⟨

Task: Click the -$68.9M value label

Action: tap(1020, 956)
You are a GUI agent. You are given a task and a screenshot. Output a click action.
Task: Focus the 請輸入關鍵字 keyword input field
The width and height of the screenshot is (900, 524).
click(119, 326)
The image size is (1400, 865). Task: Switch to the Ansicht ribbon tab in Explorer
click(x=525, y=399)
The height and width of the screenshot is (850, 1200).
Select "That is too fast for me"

⟩

WORK TO BE COMPLETED
Exact reproduction of all the material is needed.

RESPONSE AREA
Task: Click the -$68.9M value label

Action: tap(1020, 956)
You are a GUI agent. You are given a task and a screenshot. Output a click action.
Task: Focus the 請輸入關鍵字 keyword input field
The width and height of the screenshot is (900, 524).
click(119, 326)
The image size is (1400, 865). Task: Switch to the Ansicht ribbon tab in Explorer
click(x=525, y=399)
The height and width of the screenshot is (850, 1200).
Select "That is too fast for me"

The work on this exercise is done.